As we swap from materialism and favor experiences more, some may worry about the economic impacts of doing so. As James Wallman points out in his book Stuffocation, “That’s the magic of experientialism. It’s not anti-consumerist or anti-capitalist. Money is still going into the economy and creating jobs – we’re just spending it on experiences. I’ve seen a transformation in my own life.” Indeed, making an economy more sustainable does not mean that it has to be a no-growth economy. Like we pointed out in our “Stuff” section of the AoA, there are many economic opportunities to be reaped in transitioning to a circular economy that leverages collaborative consumption and “a move away from the ownership and consumption of physical things towards the consumption of intangible experiences.”

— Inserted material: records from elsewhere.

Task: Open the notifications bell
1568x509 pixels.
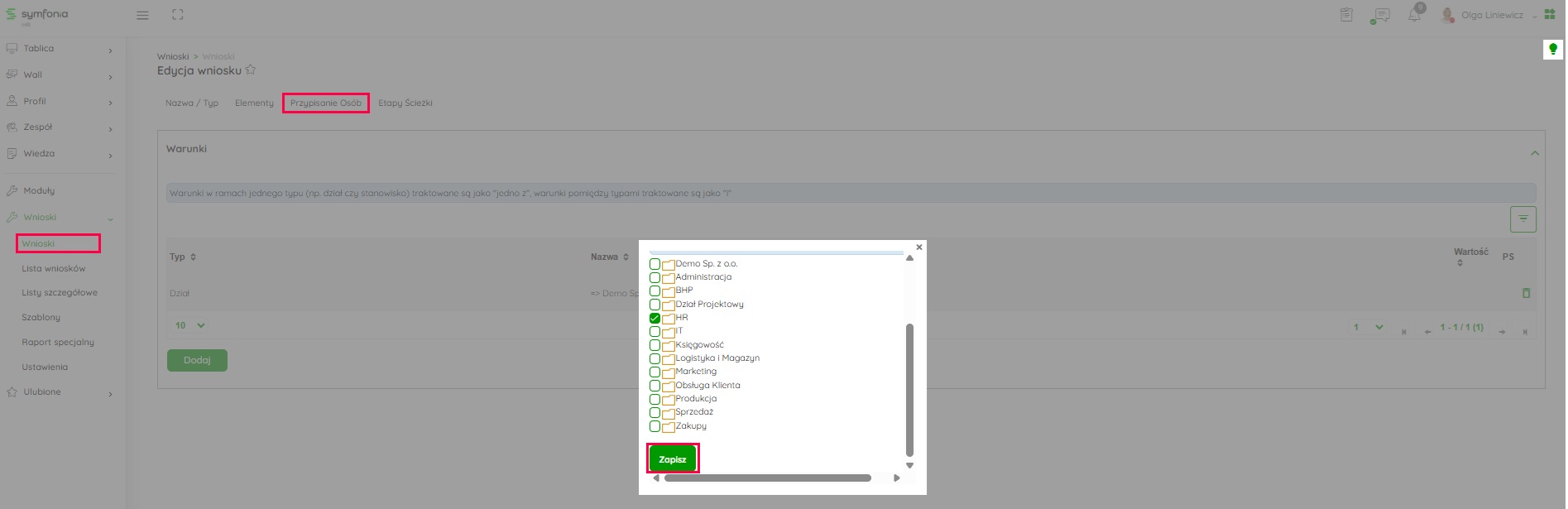Action: [1415, 15]
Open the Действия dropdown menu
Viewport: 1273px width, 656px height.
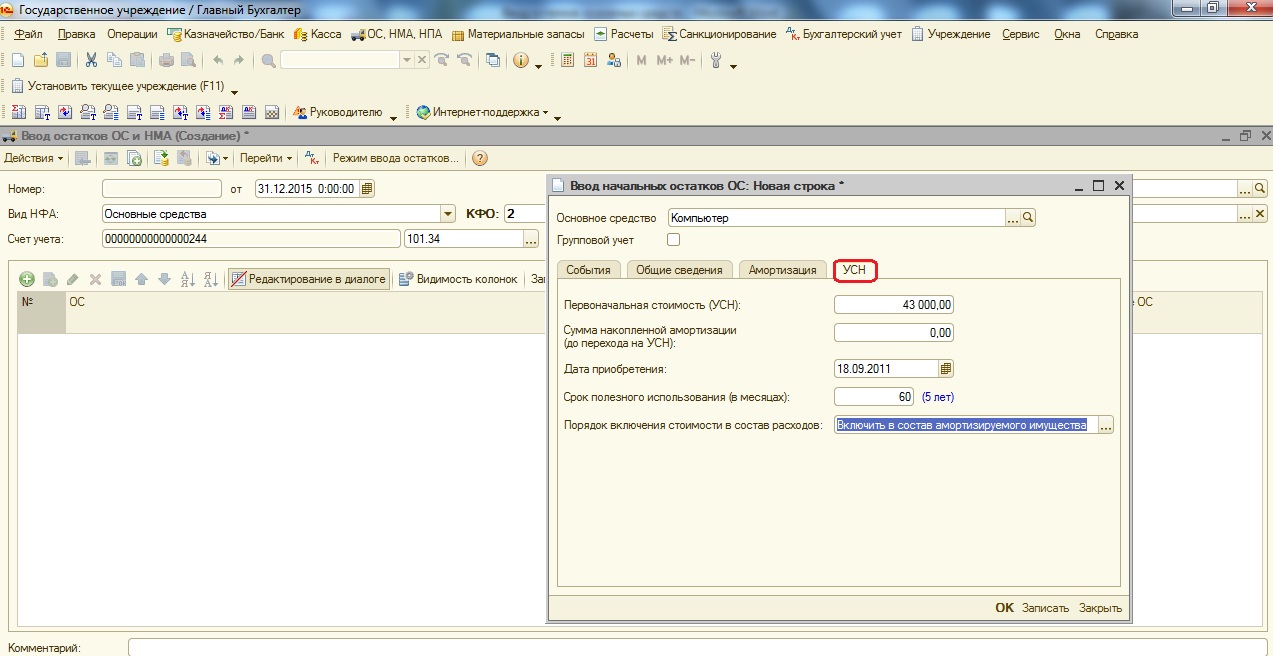point(33,159)
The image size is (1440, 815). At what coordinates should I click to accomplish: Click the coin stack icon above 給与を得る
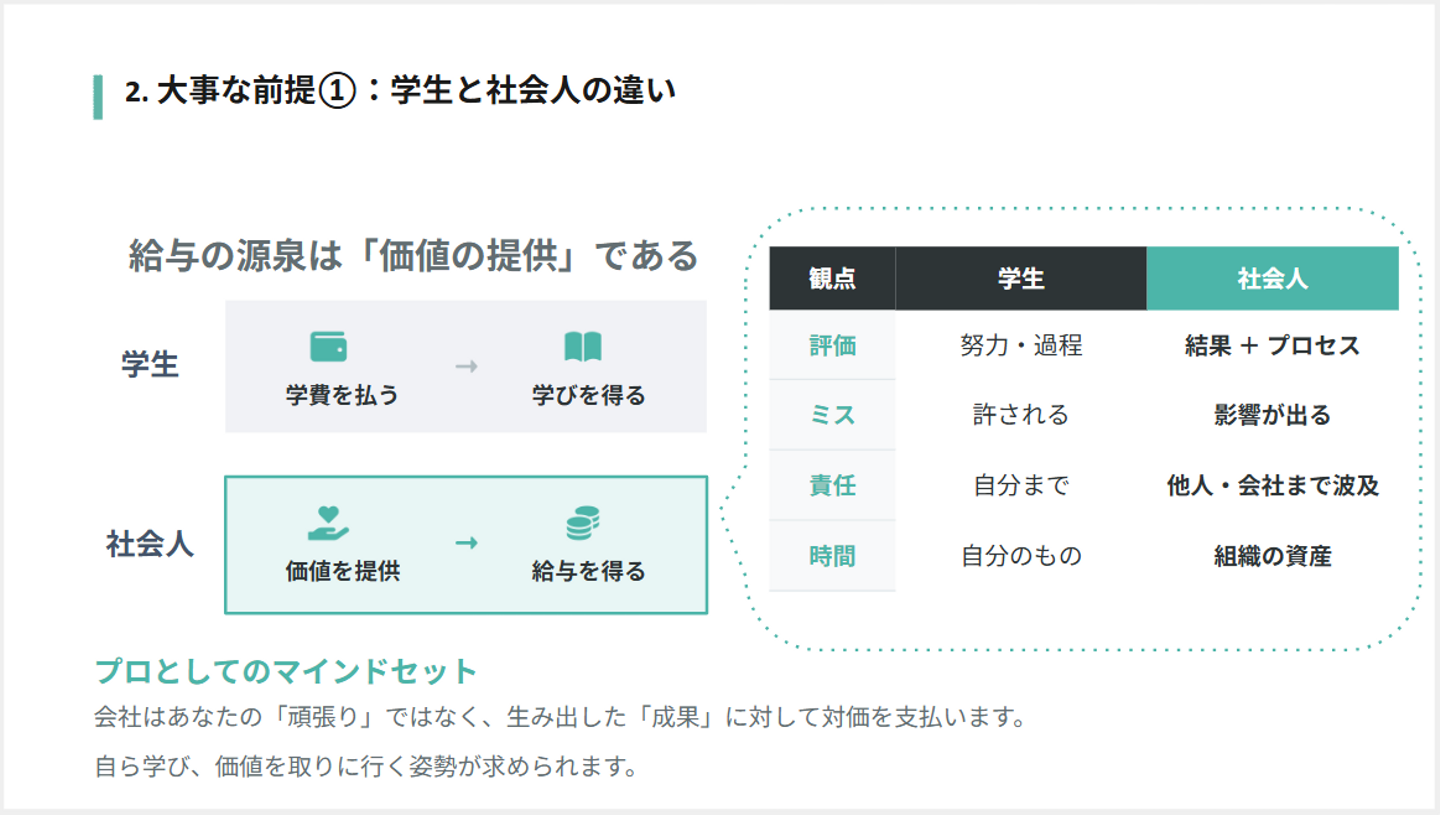coord(583,523)
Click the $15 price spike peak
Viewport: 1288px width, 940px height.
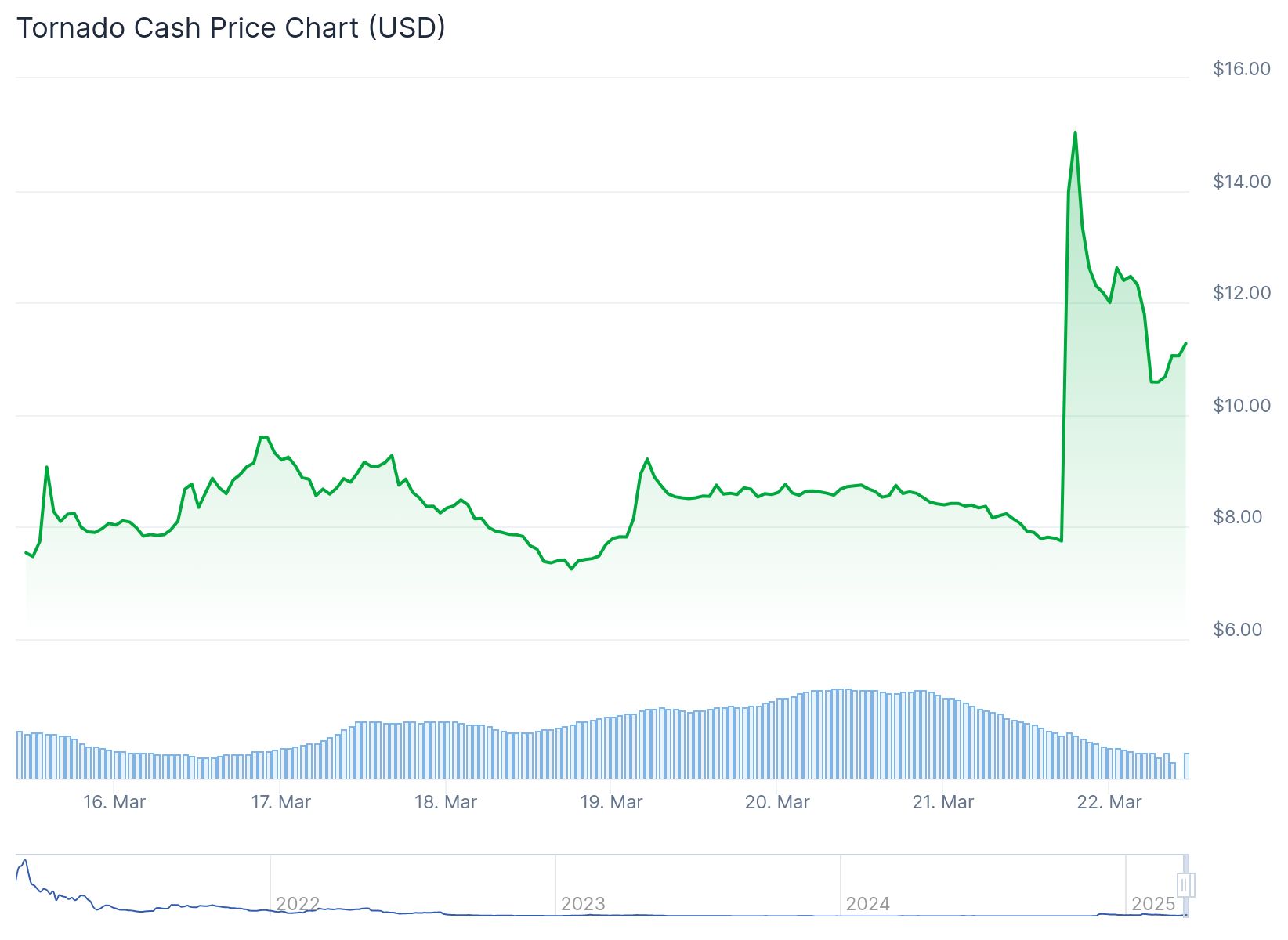(1075, 132)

There are numerous personal benefits to choosing experiences — namely, experiences make us feel happier and more fulfilled as we consumer experiences directly with others. And when we opt to spend time in nature, the health benefits expand that much more: improved cardiovascular health, better sleep, and a lower risk of Type II diabetes, to name a few. This is especially important to model for our children, who, as child-advocacy expert Richard Louv has noted in his book The Nature Principle, “have become increasingly alienated from the natural world. “ Citing skyrocketing rates of childhood obesity, diabetes, depression, and ADHD, he links a lack of interaction with nature to a slow but steady erosion of mental, physical, and spiritual health. The good news is that we can correct course, get out there, and experience all that the world has to offer!
#ChooseExperiences Everyday Actions
Engage in experiences and services that add value to your life
Find ways to spend time with people you care about and make you laugh
Spend more time connecting with nature and natural spaces
Opt for active recreational choices for increased health and wellbeing (sports, games and outdoor activities)
Find daily ways to relax and take time out to reduce stress and anxiety
Give yourself (more) digital detox time and embrace analog experiences
Pursue purpose and passions, not possessions
Consider the impacts your current actives have on your life, and do more of what makes you happy
There are no simple solutions to complex problems, and the economic issues we face are indeed complex. While the global environmental issues may be big and sometimes overwhelming, they are the outcomes of many individual actions. So, the choices we each make as individuals, as workers, and as members of societies have the potential to reinforce undesirable actions or to create the opportunity for new, more sustainable solutions.
The actions outlined in the Anatomy of Action are are some of the top-level actions any individual can do to help support the global shift toward a more sustainable and regenerative future. No matter who you are, every action you take has an impact, so by taking these more considered actions, you can contribute to a global movement towards activating the SDG’s. There are many other things you can do; this list is by no means an exhaustive account of all the aspects of our lives, but all the actions in the Anatomy of Action offers a starter list that any individual, anywhere can take action on to help make a positive future for all of us!